Das Haspelgestell könnte in etwa denjenigen entsprechen welches gegenwärtig im Bergbaumuseum Dippoldiswalde steht.

Dippoldiswalde

Kleines Plänchen zur Verdeutlichung der  Gruben.

Im 12. Jahrhundert sind meist vertikale Schächte, dem Erzgang folgend, getrieben worden. Viele solcher Schächte mit anschliessender, rund 40 oder mehr Meter, langen Stollenseitenarmen, finden  sich auf Stadtgebiet. Einige dieser Anlagen sind bereits archäologisch ausgewertet und, zur Stabilisierung, mit Beton verfüllt. Mein besuchtes Exemplar ist leicht ausserhalb des Stadtzentrums, wobei wohlbemerkt, die erste Stadt um ca. 1100 an Flüsschen „Rote Weisseritz“ zu stehen kam. Im 12. Jahrhundert war die Gegend stark bewaldet und kaum durchdringbar. Erst ums 13. Jahrhundert entstand die heutige Stadt etwas erhaben, im Schutze des Hochwassers, auf einem Felsvorsprung.

Nicolaikirche Dippoldiswalde

Die romanische Nicolaikirche steht am ursprünglichem Stadt-Ort und wurde ums 1200 gebaut. Damals erlangte Dippoldiswalde, dank des Bergbaus, üppigen Reichtum.

Nicolaikirche Dippoldiswalde

Reichtum welcher sich auch in reich verzierten Grabesstätten artikulierte.

Der Bergbau indes verstand in den Jahren um 1400 fast gänzlich von der Bildfläche.

Stollen Dippoldiswalde

Zwar sind einige Stollen bis in die Neuzeit bekannt doch deren Bedeutung schwand, im Gegensatz zu Freiberg, aufkommendes 19. Jahrhundert.

Geolokation Dippoldiswalde

Freiberg noch mehr Sehenswürdigkeiten

Zweifelsohne, die Zeit schwimmt mir weg und irgendwann mal sollt ich ja auch wieder Geld verdienen. Trotzdem gibt’s in Freiberg immer noch schöne Sachen die ich schnell zum besten geben will.

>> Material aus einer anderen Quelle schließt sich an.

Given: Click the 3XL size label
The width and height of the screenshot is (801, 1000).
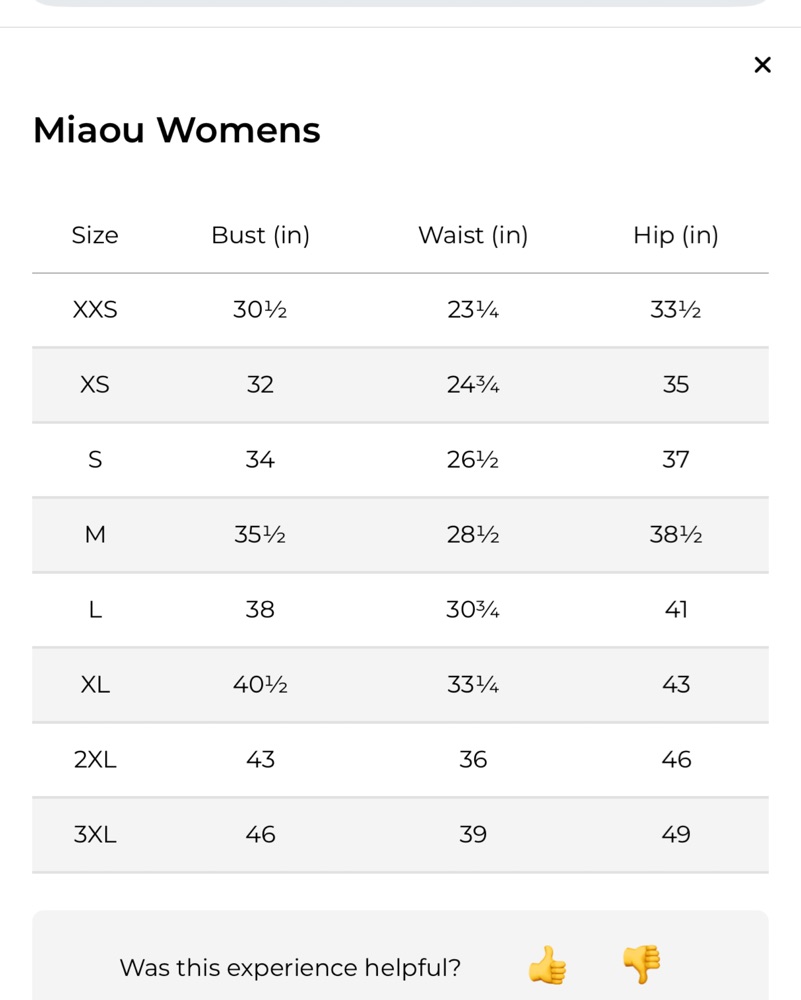Looking at the screenshot, I should [x=95, y=834].
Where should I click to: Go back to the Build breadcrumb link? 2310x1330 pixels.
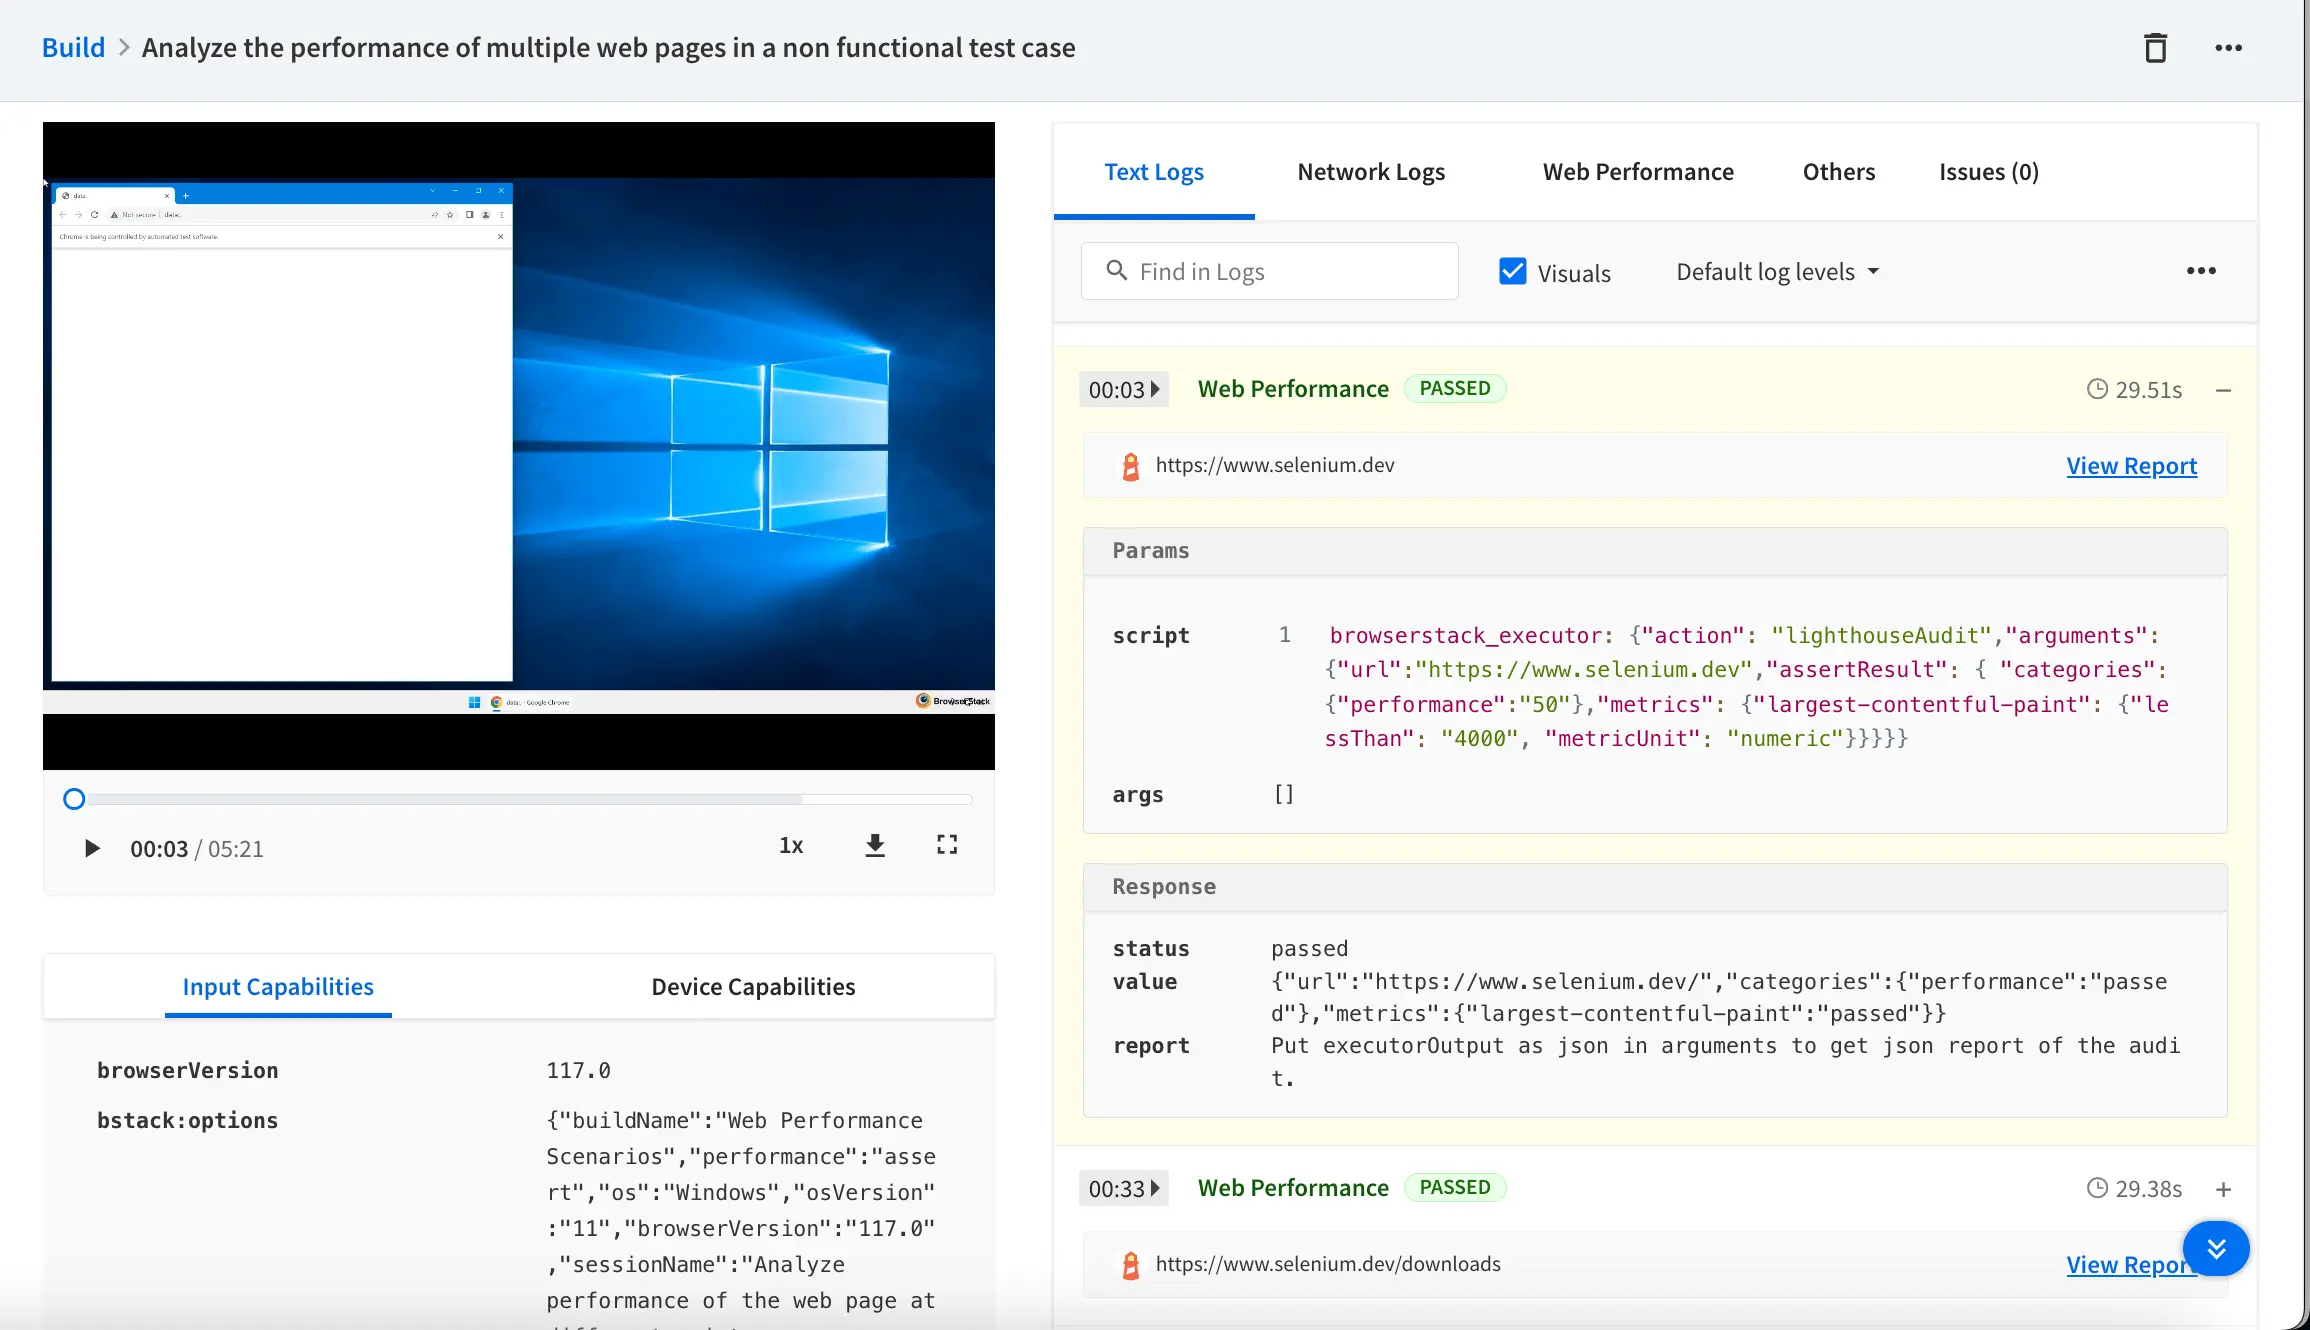73,48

Also mal kurzum en paar Bilder vom Besuch der Radstube des ehemaligen Pochwerks Turmhofschacht.

Turmhofschacht

Aber erstmals das Fördergebäude mit dahinter liegendem Fördergerüst Turmhofschacht.

Turmhofschacht

Wie ichs bereits von Gador kenne, unterhalb des Förderbaus, der Förderstollen welcher an den Schacht anknüpft,

Turmhofschacht

mit dem Klima entsprechender Eiszapfendekoration.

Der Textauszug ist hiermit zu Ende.